** Supplied data follows **
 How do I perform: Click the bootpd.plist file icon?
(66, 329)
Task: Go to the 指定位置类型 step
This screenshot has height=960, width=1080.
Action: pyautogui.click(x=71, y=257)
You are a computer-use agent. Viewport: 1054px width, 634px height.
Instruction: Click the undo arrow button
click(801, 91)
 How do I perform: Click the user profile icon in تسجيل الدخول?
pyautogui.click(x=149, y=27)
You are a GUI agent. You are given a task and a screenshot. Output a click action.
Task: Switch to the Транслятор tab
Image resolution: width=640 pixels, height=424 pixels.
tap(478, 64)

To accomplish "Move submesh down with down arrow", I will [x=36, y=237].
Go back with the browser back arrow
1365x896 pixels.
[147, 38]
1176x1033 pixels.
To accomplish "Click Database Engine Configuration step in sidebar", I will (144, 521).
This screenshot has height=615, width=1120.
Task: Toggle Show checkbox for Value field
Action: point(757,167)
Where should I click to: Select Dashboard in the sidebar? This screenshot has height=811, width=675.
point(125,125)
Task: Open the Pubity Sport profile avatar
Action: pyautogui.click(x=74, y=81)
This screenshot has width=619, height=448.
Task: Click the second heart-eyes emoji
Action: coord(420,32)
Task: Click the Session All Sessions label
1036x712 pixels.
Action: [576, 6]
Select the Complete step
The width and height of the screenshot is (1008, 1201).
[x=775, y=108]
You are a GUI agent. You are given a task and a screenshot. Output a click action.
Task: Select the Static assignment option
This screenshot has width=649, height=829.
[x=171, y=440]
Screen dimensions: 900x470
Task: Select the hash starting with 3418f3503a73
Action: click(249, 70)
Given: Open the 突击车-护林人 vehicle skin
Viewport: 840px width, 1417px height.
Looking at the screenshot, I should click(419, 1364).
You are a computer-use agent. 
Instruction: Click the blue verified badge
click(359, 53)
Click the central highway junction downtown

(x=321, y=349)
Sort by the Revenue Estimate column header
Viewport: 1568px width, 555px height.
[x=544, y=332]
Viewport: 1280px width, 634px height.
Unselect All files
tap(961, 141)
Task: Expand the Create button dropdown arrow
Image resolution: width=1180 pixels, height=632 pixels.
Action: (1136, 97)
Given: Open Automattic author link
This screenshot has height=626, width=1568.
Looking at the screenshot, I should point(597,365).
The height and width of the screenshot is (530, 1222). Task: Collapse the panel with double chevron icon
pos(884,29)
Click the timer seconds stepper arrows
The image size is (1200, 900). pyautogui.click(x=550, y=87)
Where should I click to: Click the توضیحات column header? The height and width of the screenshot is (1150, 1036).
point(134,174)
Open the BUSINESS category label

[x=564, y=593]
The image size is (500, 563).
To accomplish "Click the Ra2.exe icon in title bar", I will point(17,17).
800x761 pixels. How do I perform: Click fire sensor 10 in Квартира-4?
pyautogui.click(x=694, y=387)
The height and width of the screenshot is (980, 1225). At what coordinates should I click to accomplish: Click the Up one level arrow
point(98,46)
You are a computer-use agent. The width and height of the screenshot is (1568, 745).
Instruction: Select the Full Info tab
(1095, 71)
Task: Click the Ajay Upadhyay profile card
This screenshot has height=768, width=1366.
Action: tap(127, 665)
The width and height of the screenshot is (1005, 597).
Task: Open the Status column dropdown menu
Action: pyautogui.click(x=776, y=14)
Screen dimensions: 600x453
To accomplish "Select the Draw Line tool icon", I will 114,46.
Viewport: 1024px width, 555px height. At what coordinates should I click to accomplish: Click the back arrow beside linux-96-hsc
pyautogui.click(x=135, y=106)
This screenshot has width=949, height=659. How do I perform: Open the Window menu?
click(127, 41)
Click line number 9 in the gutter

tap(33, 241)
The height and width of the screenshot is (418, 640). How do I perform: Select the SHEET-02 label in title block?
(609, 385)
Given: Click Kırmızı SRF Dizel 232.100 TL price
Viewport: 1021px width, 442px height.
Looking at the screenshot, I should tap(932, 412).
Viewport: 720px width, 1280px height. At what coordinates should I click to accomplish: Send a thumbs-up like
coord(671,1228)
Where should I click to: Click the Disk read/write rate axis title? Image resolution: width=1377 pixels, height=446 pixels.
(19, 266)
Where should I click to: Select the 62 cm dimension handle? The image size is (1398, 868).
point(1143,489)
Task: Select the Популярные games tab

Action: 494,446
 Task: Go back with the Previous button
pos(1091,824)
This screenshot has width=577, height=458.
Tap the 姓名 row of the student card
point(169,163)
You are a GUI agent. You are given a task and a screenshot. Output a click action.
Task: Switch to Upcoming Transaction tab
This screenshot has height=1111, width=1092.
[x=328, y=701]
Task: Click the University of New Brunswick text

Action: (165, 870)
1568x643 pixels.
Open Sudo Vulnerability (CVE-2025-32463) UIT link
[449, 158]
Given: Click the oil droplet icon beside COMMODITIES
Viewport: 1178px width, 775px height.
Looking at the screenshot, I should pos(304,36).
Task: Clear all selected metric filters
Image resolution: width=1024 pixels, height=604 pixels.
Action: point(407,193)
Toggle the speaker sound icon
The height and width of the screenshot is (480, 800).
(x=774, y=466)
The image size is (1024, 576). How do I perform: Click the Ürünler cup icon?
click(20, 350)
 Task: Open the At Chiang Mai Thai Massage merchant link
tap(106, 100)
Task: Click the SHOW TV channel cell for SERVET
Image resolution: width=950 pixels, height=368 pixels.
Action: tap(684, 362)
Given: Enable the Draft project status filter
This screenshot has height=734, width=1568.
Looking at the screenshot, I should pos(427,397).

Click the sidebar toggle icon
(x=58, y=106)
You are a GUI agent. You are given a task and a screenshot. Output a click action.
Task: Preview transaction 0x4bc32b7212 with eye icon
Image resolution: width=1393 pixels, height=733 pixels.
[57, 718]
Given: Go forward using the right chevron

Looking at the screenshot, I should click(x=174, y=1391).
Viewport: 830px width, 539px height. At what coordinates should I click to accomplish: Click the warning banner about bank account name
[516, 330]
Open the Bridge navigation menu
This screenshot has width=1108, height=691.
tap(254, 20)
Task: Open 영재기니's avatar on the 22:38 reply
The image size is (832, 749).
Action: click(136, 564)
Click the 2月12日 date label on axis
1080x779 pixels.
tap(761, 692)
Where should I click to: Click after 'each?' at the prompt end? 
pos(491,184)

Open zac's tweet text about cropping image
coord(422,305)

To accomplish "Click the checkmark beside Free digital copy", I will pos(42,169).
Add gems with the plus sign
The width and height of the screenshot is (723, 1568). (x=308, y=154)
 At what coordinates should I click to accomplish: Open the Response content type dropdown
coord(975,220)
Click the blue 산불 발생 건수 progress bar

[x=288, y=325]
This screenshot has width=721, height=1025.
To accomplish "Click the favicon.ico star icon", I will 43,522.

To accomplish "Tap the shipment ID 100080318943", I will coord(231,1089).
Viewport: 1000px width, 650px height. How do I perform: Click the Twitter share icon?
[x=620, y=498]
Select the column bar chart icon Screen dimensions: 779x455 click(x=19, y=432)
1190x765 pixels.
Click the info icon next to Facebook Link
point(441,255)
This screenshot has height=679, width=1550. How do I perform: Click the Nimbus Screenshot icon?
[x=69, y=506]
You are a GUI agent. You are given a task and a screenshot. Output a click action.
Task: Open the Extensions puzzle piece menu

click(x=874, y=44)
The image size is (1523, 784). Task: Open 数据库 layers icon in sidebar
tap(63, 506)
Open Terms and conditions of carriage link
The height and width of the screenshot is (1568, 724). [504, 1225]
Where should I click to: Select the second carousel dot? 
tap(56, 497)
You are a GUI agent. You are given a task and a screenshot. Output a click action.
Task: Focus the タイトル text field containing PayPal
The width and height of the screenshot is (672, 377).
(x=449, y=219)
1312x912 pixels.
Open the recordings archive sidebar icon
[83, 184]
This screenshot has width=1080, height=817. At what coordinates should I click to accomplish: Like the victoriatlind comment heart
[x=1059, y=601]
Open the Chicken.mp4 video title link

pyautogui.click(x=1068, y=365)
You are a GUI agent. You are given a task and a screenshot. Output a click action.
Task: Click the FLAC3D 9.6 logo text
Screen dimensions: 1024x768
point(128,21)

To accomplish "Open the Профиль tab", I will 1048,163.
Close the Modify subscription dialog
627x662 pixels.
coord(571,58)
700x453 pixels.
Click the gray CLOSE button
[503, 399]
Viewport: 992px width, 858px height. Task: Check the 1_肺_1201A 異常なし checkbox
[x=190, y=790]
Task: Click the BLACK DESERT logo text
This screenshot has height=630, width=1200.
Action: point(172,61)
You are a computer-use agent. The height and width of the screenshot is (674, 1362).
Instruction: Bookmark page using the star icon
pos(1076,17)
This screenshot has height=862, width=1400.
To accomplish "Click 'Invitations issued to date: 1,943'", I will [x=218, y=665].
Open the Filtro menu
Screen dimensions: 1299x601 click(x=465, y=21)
** End of Supplied data **
• **Exercise goal**
Using the records above, copy exactly the lines from the one containing "Screen dimensions: 1024x768" through the last, inclusive, and nothing else.

• **Result of this exercise**
Screen dimensions: 1024x768
point(128,21)

To accomplish "Open the Профиль tab", I will 1048,163.
Close the Modify subscription dialog
627x662 pixels.
coord(571,58)
700x453 pixels.
Click the gray CLOSE button
[503, 399]
Viewport: 992px width, 858px height. Task: Check the 1_肺_1201A 異常なし checkbox
[x=190, y=790]
Task: Click the BLACK DESERT logo text
This screenshot has height=630, width=1200.
Action: point(172,61)
You are a computer-use agent. The height and width of the screenshot is (674, 1362).
Instruction: Bookmark page using the star icon
pos(1076,17)
This screenshot has height=862, width=1400.
To accomplish "Click 'Invitations issued to date: 1,943'", I will [x=218, y=665].
Open the Filtro menu
Screen dimensions: 1299x601 click(x=465, y=21)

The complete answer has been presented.